-- Task statement --
Word for word, the records below are to be set down again.

(Stored items)
- - - - - - -

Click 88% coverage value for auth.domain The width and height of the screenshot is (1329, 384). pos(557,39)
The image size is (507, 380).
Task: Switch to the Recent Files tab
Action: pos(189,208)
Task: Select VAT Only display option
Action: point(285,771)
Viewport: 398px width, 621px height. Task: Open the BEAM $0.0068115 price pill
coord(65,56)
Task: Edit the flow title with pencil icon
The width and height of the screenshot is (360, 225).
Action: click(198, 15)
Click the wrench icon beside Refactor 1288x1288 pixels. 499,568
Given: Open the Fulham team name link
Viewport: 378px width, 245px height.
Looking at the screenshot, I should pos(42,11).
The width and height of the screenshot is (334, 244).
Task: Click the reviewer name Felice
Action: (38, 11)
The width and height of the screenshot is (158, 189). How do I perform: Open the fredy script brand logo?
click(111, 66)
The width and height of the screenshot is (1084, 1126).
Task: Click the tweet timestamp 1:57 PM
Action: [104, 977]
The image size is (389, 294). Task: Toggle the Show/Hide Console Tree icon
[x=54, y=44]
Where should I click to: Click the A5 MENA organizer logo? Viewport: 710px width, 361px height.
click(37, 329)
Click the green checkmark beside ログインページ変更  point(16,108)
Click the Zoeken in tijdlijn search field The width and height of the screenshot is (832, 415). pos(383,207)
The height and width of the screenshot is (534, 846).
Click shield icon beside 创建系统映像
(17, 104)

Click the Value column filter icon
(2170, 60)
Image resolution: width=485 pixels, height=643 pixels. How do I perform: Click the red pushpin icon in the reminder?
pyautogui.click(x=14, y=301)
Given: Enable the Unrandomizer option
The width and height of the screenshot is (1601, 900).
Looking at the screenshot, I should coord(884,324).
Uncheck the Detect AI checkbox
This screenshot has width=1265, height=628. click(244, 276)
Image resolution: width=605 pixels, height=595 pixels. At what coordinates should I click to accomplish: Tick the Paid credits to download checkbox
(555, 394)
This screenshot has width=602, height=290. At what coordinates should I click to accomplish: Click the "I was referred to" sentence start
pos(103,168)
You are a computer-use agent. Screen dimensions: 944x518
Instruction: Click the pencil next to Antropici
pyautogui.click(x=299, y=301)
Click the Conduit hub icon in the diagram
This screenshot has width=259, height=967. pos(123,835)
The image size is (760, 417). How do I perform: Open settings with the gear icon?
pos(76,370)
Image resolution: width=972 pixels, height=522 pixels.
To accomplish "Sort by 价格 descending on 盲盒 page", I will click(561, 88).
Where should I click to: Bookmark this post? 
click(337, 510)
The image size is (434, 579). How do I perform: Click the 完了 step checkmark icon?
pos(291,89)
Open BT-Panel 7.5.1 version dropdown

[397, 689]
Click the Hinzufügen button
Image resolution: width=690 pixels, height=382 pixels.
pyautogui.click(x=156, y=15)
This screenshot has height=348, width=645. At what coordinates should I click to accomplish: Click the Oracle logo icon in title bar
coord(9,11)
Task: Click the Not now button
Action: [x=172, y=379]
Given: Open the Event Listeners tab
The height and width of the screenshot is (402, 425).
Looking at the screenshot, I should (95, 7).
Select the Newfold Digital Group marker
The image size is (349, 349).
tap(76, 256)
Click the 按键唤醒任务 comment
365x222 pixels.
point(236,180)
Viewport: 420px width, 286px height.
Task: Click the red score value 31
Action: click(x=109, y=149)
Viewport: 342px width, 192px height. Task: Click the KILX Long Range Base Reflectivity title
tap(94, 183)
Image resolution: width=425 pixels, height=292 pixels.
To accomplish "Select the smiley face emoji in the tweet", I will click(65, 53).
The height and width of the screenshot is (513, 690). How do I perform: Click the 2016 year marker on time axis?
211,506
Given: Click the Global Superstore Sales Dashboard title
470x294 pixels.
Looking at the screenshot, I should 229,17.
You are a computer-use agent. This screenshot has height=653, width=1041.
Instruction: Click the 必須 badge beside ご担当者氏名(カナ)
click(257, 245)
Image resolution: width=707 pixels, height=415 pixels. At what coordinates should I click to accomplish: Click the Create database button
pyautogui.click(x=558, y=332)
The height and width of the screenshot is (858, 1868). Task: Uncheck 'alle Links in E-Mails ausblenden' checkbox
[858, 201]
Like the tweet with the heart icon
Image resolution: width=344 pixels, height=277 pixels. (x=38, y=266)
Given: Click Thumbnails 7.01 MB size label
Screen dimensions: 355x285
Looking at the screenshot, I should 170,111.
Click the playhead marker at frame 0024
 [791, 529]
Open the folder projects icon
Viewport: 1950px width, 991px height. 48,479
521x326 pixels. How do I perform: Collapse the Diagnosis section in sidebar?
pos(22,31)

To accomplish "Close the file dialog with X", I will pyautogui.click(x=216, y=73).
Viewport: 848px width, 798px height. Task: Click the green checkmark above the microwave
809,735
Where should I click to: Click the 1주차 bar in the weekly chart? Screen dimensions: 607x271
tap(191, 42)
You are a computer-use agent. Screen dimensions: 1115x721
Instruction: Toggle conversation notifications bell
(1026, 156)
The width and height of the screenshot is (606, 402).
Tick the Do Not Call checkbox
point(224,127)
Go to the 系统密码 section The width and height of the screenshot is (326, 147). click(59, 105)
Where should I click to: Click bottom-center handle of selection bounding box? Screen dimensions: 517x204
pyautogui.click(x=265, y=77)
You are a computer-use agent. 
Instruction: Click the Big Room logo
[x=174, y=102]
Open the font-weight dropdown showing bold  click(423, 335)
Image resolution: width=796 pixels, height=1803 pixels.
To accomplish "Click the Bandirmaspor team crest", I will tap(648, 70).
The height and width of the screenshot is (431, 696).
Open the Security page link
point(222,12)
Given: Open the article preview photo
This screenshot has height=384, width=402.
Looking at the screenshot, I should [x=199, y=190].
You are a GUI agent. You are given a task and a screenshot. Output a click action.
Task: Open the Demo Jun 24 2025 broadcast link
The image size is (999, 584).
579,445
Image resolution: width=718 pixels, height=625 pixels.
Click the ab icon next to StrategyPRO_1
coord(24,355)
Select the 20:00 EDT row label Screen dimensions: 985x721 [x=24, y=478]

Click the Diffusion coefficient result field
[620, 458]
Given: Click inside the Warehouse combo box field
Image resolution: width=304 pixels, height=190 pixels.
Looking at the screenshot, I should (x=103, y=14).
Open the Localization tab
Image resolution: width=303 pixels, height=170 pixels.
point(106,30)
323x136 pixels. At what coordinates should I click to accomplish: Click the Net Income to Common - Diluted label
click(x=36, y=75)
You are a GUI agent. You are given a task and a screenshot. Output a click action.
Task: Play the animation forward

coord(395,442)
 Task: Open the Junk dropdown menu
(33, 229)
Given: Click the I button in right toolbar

- - - - - - -

-- Result --
Click 88% coverage value for auth.domain The width and height of the screenshot is (1329, 384). pos(557,39)
The image size is (507, 380).
Task: Switch to the Recent Files tab
Action: pos(189,208)
Task: Select VAT Only display option
Action: point(285,771)
Viewport: 398px width, 621px height. Task: Open the BEAM $0.0068115 price pill
coord(65,56)
Task: Edit the flow title with pencil icon
The width and height of the screenshot is (360, 225).
Action: click(198, 15)
Click the wrench icon beside Refactor 1288x1288 pixels. 499,568
Given: Open the Fulham team name link
Viewport: 378px width, 245px height.
Looking at the screenshot, I should pos(42,11).
The width and height of the screenshot is (334, 244).
Task: Click the reviewer name Felice
Action: (38, 11)
The width and height of the screenshot is (158, 189). How do I perform: Open the fredy script brand logo?
click(111, 66)
The width and height of the screenshot is (1084, 1126).
Task: Click the tweet timestamp 1:57 PM
Action: [104, 977]
The image size is (389, 294). Task: Toggle the Show/Hide Console Tree icon
[x=54, y=44]
Where should I click to: Click the A5 MENA organizer logo? Viewport: 710px width, 361px height.
click(37, 329)
Click the green checkmark beside ログインページ変更  point(16,108)
Click the Zoeken in tijdlijn search field The width and height of the screenshot is (832, 415). pos(383,207)
The height and width of the screenshot is (534, 846).
Click shield icon beside 创建系统映像
(17, 104)

Click the Value column filter icon
(2170, 60)
Image resolution: width=485 pixels, height=643 pixels. How do I perform: Click the red pushpin icon in the reminder?
pyautogui.click(x=14, y=301)
Given: Enable the Unrandomizer option
The width and height of the screenshot is (1601, 900).
Looking at the screenshot, I should coord(884,324).
Uncheck the Detect AI checkbox
This screenshot has width=1265, height=628. click(244, 276)
Image resolution: width=605 pixels, height=595 pixels. At what coordinates should I click to accomplish: Tick the Paid credits to download checkbox
(555, 394)
This screenshot has width=602, height=290. At what coordinates should I click to accomplish: Click the "I was referred to" sentence start
pos(103,168)
You are a computer-use agent. Screen dimensions: 944x518
Instruction: Click the pencil next to Antropici
pyautogui.click(x=299, y=301)
Click the Conduit hub icon in the diagram
This screenshot has width=259, height=967. pos(123,835)
The image size is (760, 417). How do I perform: Open settings with the gear icon?
pos(76,370)
Image resolution: width=972 pixels, height=522 pixels.
To accomplish "Sort by 价格 descending on 盲盒 page", I will click(561, 88).
Where should I click to: Bookmark this post? 
click(337, 510)
The image size is (434, 579). How do I perform: Click the 完了 step checkmark icon?
pos(291,89)
Open BT-Panel 7.5.1 version dropdown

[397, 689]
Click the Hinzufügen button
Image resolution: width=690 pixels, height=382 pixels.
pyautogui.click(x=156, y=15)
This screenshot has height=348, width=645. At what coordinates should I click to accomplish: Click the Oracle logo icon in title bar
coord(9,11)
Task: Click the Not now button
Action: [x=172, y=379]
Given: Open the Event Listeners tab
The height and width of the screenshot is (402, 425).
Looking at the screenshot, I should (95, 7).
Select the Newfold Digital Group marker
The image size is (349, 349).
tap(76, 256)
Click the 按键唤醒任务 comment
365x222 pixels.
point(236,180)
Viewport: 420px width, 286px height.
Task: Click the red score value 31
Action: click(x=109, y=149)
Viewport: 342px width, 192px height. Task: Click the KILX Long Range Base Reflectivity title
tap(94, 183)
Image resolution: width=425 pixels, height=292 pixels.
To accomplish "Select the smiley face emoji in the tweet", I will click(65, 53).
The height and width of the screenshot is (513, 690). How do I perform: Click the 2016 year marker on time axis?
211,506
Given: Click the Global Superstore Sales Dashboard title
470x294 pixels.
Looking at the screenshot, I should 229,17.
You are a computer-use agent. This screenshot has height=653, width=1041.
Instruction: Click the 必須 badge beside ご担当者氏名(カナ)
click(257, 245)
Image resolution: width=707 pixels, height=415 pixels. At what coordinates should I click to accomplish: Click the Create database button
pyautogui.click(x=558, y=332)
The height and width of the screenshot is (858, 1868). Task: Uncheck 'alle Links in E-Mails ausblenden' checkbox
[858, 201]
Like the tweet with the heart icon
Image resolution: width=344 pixels, height=277 pixels. (x=38, y=266)
Given: Click Thumbnails 7.01 MB size label
Screen dimensions: 355x285
Looking at the screenshot, I should 170,111.
Click the playhead marker at frame 0024
 [791, 529]
Open the folder projects icon
Viewport: 1950px width, 991px height. 48,479
521x326 pixels. How do I perform: Collapse the Diagnosis section in sidebar?
pos(22,31)

To accomplish "Close the file dialog with X", I will pyautogui.click(x=216, y=73).
Viewport: 848px width, 798px height. Task: Click the green checkmark above the microwave
809,735
Where should I click to: Click the 1주차 bar in the weekly chart? Screen dimensions: 607x271
tap(191, 42)
You are a computer-use agent. Screen dimensions: 1115x721
Instruction: Toggle conversation notifications bell
(1026, 156)
The width and height of the screenshot is (606, 402).
Tick the Do Not Call checkbox
point(224,127)
Go to the 系统密码 section The width and height of the screenshot is (326, 147). click(59, 105)
Where should I click to: Click bottom-center handle of selection bounding box? Screen dimensions: 517x204
pyautogui.click(x=265, y=77)
You are a computer-use agent. 
Instruction: Click the Big Room logo
[x=174, y=102]
Open the font-weight dropdown showing bold  click(423, 335)
Image resolution: width=796 pixels, height=1803 pixels.
To accomplish "Click the Bandirmaspor team crest", I will tap(648, 70).
The height and width of the screenshot is (431, 696).
Open the Security page link
point(222,12)
Given: Open the article preview photo
This screenshot has height=384, width=402.
Looking at the screenshot, I should [x=199, y=190].
You are a GUI agent. You are given a task and a screenshot. Output a click action.
Task: Open the Demo Jun 24 2025 broadcast link
The image size is (999, 584).
579,445
Image resolution: width=718 pixels, height=625 pixels.
Click the ab icon next to StrategyPRO_1
coord(24,355)
Select the 20:00 EDT row label Screen dimensions: 985x721 [x=24, y=478]

Click the Diffusion coefficient result field
[620, 458]
Given: Click inside the Warehouse combo box field
Image resolution: width=304 pixels, height=190 pixels.
Looking at the screenshot, I should (x=103, y=14).
Open the Localization tab
Image resolution: width=303 pixels, height=170 pixels.
point(106,30)
323x136 pixels. At what coordinates should I click to accomplish: Click the Net Income to Common - Diluted label
click(x=36, y=75)
You are a GUI agent. You are given a task and a screenshot. Output a click action.
Task: Play the animation forward

coord(395,442)
 Task: Open the Junk dropdown menu
(33, 229)
Given: Click the I button in right toolbar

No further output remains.